Pre-alignment quality control: removes adapter sequences, trims low-quality bases, filters short reads, and removes polyG tails. Produces trimmed FASTQs plus JSON and HTML QC reports.
- Adapter removal — auto-detects and trims Illumina TruSeq, Nextera, BGI/MGI, and 170+ other adapter sequences using both sequence matching and PE overlap analysis
- Quality trimming — slides a 4bp window from both read ends, trimming bases with mean quality below Q20
- PolyG tail removal — strips artificial polyG tails generated by NovaSeq/NextSeq two-color chemistry
- Length filtering — discards reads shorter than 36bp after trimming
- QC reporting — generates per-base quality curves, adapter content, GC distribution, duplication estimates, and insert size distribution (before + after filtering)
Raw FASTQ reads contain adapter contamination and low-quality bases that can cause:
- False variant calls — adapter sequences misalign to the reference and look like mutations
- Reduced mapping rates — reads with adapter tails may not align or align incorrectly
- Inflated duplication — adapter-contaminated reads cluster together artificially
This is particularly important for BGI/MGI (DNBseq) and Nebula Genomics data, where adapter contamination rates are higher than typical Illumina libraries.
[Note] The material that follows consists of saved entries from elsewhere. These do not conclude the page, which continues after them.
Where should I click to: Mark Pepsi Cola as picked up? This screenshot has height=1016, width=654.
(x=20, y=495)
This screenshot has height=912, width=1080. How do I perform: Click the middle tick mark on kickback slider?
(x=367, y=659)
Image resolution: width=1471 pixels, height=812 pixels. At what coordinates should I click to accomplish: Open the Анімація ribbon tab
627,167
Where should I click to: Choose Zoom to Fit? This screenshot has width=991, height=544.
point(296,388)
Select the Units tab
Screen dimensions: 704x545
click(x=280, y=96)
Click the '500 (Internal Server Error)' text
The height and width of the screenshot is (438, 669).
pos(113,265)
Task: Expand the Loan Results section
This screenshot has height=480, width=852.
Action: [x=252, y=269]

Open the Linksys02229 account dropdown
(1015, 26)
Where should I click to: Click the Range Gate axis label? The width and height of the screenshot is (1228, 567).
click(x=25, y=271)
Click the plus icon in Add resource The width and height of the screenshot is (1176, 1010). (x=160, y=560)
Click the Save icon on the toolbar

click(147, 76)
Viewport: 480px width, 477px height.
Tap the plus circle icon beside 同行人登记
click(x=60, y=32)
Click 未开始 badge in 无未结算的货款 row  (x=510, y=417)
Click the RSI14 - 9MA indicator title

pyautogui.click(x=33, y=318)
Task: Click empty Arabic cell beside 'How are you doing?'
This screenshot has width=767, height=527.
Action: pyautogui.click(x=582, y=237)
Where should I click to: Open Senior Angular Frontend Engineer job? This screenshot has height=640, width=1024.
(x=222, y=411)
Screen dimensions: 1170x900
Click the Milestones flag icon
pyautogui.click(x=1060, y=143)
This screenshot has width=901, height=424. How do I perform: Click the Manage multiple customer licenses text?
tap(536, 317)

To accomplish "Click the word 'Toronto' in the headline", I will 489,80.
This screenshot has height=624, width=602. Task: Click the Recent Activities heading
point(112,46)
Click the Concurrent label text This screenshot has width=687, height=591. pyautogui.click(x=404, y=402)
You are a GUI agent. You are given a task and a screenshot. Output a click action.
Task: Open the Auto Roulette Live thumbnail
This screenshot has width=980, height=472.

Aligners like minimap2 and BWA-MEM2 do not detect or remove adapters — they only soft-clip unmapped portions as a side effect of local alignment.
DeepVariant uses base quality as one of its 6 input channels. Adapter bases carry inflated quality scores that DeepVariant cannot distinguish from real sequence.
fastp v1.3.1 — all-in-one FASTQ preprocessor with SIMD acceleration and parallel compression.
- Paper: Chen et al., Bioinformatics 2018 (doi:10.1093/bioinformatics/bty560)
- Source: github.com/OpenGene/fastp
quay.io/biocontainers/fastp:1.3.1--h43da1c4_0
export GENOME_DIR=/path/to/data
./scripts/01b-fastp-qc.sh <sample_name>SKIP_TRIM=true ./scripts/run-all.sh <sample_name> <sex>When skipped, the alignment step reads raw FASTQs directly (existing behavior).
fastp \
-i input_R1.fastq.gz -I input_R2.fastq.gz \
-o trimmed_R1.fastq.gz -O trimmed_R2.fastq.gz \
--detect_adapter_for_pe \ # PE overlap-based adapter detection
--qualified_quality_phred 20 \ # Bases below Q20 are "unqualified"
--cut_front --cut_tail \ # Sliding window trim from both ends
--cut_mean_quality 20 \ # Window mean quality threshold
--length_required 36 \ # Discard reads < 36bp
-g \ # PolyG tail trimming (NovaSeq/NextSeq)
-R "sample_name" \ # Report title (used by MultiQC)
-j report.json -h report.html \ # QC reports
-w 8 # Worker threads
For paired-end data, fastp uses overlap analysis to detect adapters: if the overlap region of R1 and R2 extends beyond the insert, the non-overlapping tails are adapter sequence. This works for any adapter type without needing to specify sequences.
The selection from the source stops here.